• **WHAT IS EXPECTED**
Please repeat the lines below, replacing "Locate an element" with "Find an element" and leaving everything else unchanged.

• **RECORDS FOR PROCESSING**
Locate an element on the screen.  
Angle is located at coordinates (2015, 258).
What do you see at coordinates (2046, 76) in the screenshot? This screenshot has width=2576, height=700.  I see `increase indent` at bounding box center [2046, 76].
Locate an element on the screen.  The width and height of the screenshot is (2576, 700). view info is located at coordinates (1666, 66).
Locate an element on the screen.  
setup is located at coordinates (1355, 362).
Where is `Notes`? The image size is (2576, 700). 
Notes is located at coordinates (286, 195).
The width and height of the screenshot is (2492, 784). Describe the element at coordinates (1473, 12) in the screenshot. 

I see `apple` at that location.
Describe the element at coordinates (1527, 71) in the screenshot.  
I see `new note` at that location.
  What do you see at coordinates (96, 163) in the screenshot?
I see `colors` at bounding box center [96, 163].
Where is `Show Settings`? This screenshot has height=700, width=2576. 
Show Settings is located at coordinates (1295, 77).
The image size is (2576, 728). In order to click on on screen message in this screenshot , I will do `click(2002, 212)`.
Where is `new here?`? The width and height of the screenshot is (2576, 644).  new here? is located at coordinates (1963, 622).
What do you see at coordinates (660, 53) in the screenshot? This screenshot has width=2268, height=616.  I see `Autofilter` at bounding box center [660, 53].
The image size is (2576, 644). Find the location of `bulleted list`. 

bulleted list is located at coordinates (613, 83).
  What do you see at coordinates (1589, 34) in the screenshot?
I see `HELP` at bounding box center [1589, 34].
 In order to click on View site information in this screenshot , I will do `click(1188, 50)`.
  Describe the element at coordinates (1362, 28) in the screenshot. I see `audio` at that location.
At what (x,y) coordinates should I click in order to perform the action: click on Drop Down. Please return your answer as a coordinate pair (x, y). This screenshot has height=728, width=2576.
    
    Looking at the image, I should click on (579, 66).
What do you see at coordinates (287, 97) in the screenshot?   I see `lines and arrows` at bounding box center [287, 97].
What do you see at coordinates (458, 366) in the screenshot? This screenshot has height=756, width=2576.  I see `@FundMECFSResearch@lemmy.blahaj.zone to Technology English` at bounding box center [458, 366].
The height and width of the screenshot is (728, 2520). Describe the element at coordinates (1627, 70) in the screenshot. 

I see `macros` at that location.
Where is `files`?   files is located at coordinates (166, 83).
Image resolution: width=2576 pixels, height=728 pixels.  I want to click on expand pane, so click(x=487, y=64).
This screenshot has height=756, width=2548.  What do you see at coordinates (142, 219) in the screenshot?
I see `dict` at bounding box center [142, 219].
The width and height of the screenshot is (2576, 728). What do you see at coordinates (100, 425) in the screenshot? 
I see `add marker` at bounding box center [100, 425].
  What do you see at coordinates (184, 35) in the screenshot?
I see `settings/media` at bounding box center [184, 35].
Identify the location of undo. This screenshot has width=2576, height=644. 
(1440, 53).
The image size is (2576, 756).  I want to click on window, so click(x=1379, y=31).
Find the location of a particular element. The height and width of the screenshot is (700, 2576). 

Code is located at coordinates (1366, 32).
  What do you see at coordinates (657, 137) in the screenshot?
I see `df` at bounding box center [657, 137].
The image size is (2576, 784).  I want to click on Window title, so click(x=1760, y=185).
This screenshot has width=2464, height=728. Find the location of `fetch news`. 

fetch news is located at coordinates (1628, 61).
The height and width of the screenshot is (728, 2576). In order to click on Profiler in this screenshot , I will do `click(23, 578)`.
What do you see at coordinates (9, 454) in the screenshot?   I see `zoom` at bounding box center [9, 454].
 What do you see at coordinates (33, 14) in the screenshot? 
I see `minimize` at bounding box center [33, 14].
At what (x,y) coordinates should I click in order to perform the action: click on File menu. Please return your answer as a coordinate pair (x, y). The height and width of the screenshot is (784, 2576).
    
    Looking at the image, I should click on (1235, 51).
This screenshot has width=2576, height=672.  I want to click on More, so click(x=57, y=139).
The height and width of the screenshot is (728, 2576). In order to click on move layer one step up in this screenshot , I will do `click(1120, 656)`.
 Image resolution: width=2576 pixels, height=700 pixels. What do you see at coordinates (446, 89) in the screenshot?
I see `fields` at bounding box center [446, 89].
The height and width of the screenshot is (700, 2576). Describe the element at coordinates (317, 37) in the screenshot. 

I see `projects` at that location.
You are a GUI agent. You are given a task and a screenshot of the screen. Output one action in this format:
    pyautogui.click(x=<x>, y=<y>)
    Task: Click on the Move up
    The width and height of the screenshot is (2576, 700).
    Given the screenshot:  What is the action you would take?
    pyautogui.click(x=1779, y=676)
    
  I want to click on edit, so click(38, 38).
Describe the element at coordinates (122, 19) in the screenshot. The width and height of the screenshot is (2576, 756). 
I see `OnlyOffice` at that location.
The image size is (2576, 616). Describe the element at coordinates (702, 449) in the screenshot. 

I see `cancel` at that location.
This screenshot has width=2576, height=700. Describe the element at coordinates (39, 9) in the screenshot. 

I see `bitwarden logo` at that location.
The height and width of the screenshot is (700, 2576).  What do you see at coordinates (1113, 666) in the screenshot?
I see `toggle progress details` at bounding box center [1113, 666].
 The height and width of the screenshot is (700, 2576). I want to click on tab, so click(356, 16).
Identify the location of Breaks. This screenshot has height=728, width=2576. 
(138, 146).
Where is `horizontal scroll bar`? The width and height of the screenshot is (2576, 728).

• **ANSWER IN FULL**
Find an element on the screen.  
Angle is located at coordinates (2015, 258).
What do you see at coordinates (2046, 76) in the screenshot? This screenshot has width=2576, height=700.  I see `increase indent` at bounding box center [2046, 76].
Find an element on the screen.  The width and height of the screenshot is (2576, 700). view info is located at coordinates (1666, 66).
Find an element on the screen.  
setup is located at coordinates (1355, 362).
Where is `Notes`? The image size is (2576, 700). 
Notes is located at coordinates (286, 195).
The width and height of the screenshot is (2492, 784). Describe the element at coordinates (1473, 12) in the screenshot. 

I see `apple` at that location.
Describe the element at coordinates (1527, 71) in the screenshot.  
I see `new note` at that location.
  What do you see at coordinates (96, 163) in the screenshot?
I see `colors` at bounding box center [96, 163].
Where is `Show Settings`? This screenshot has height=700, width=2576. 
Show Settings is located at coordinates (1295, 77).
The image size is (2576, 728). In order to click on on screen message in this screenshot , I will do `click(2002, 212)`.
Where is `new here?`? The width and height of the screenshot is (2576, 644).  new here? is located at coordinates (1963, 622).
What do you see at coordinates (660, 53) in the screenshot? This screenshot has width=2268, height=616.  I see `Autofilter` at bounding box center [660, 53].
The image size is (2576, 644). Find the location of `bulleted list`. 

bulleted list is located at coordinates (613, 83).
  What do you see at coordinates (1589, 34) in the screenshot?
I see `HELP` at bounding box center [1589, 34].
 In order to click on View site information in this screenshot , I will do `click(1188, 50)`.
  Describe the element at coordinates (1362, 28) in the screenshot. I see `audio` at that location.
At what (x,y) coordinates should I click in order to perform the action: click on Drop Down. Please return your answer as a coordinate pair (x, y). This screenshot has height=728, width=2576.
    
    Looking at the image, I should click on (579, 66).
What do you see at coordinates (287, 97) in the screenshot?   I see `lines and arrows` at bounding box center [287, 97].
What do you see at coordinates (458, 366) in the screenshot? This screenshot has height=756, width=2576.  I see `@FundMECFSResearch@lemmy.blahaj.zone to Technology English` at bounding box center [458, 366].
The height and width of the screenshot is (728, 2520). Describe the element at coordinates (1627, 70) in the screenshot. 

I see `macros` at that location.
Where is `files`?   files is located at coordinates (166, 83).
Image resolution: width=2576 pixels, height=728 pixels.  I want to click on expand pane, so click(x=487, y=64).
This screenshot has height=756, width=2548.  What do you see at coordinates (142, 219) in the screenshot?
I see `dict` at bounding box center [142, 219].
The width and height of the screenshot is (2576, 728). What do you see at coordinates (100, 425) in the screenshot? 
I see `add marker` at bounding box center [100, 425].
  What do you see at coordinates (184, 35) in the screenshot?
I see `settings/media` at bounding box center [184, 35].
Identify the location of undo. This screenshot has width=2576, height=644. 
(1440, 53).
The image size is (2576, 756).  I want to click on window, so click(x=1379, y=31).
Find the location of a particular element. The height and width of the screenshot is (700, 2576). 

Code is located at coordinates (1366, 32).
  What do you see at coordinates (657, 137) in the screenshot?
I see `df` at bounding box center [657, 137].
The image size is (2576, 784).  I want to click on Window title, so click(x=1760, y=185).
This screenshot has width=2464, height=728. Find the location of `fetch news`. 

fetch news is located at coordinates (1628, 61).
The height and width of the screenshot is (728, 2576). In order to click on Profiler in this screenshot , I will do `click(23, 578)`.
What do you see at coordinates (9, 454) in the screenshot?   I see `zoom` at bounding box center [9, 454].
 What do you see at coordinates (33, 14) in the screenshot? 
I see `minimize` at bounding box center [33, 14].
At what (x,y) coordinates should I click in order to perform the action: click on File menu. Please return your answer as a coordinate pair (x, y). The height and width of the screenshot is (784, 2576).
    
    Looking at the image, I should click on (1235, 51).
This screenshot has width=2576, height=672.  I want to click on More, so click(x=57, y=139).
The height and width of the screenshot is (728, 2576). In order to click on move layer one step up in this screenshot , I will do `click(1120, 656)`.
 Image resolution: width=2576 pixels, height=700 pixels. What do you see at coordinates (446, 89) in the screenshot?
I see `fields` at bounding box center [446, 89].
The height and width of the screenshot is (700, 2576). Describe the element at coordinates (317, 37) in the screenshot. 

I see `projects` at that location.
You are a GUI agent. You are given a task and a screenshot of the screen. Output one action in this format:
    pyautogui.click(x=<x>, y=<y>)
    Task: Click on the Move up
    The width and height of the screenshot is (2576, 700).
    Given the screenshot:  What is the action you would take?
    pyautogui.click(x=1779, y=676)
    
  I want to click on edit, so click(38, 38).
Describe the element at coordinates (122, 19) in the screenshot. The width and height of the screenshot is (2576, 756). 
I see `OnlyOffice` at that location.
The image size is (2576, 616). Describe the element at coordinates (702, 449) in the screenshot. 

I see `cancel` at that location.
This screenshot has width=2576, height=700. Describe the element at coordinates (39, 9) in the screenshot. 

I see `bitwarden logo` at that location.
The height and width of the screenshot is (700, 2576).  What do you see at coordinates (1113, 666) in the screenshot?
I see `toggle progress details` at bounding box center [1113, 666].
 The height and width of the screenshot is (700, 2576). I want to click on tab, so click(356, 16).
Identify the location of Breaks. This screenshot has height=728, width=2576. 
(138, 146).
Where is `horizontal scroll bar`? The width and height of the screenshot is (2576, 728).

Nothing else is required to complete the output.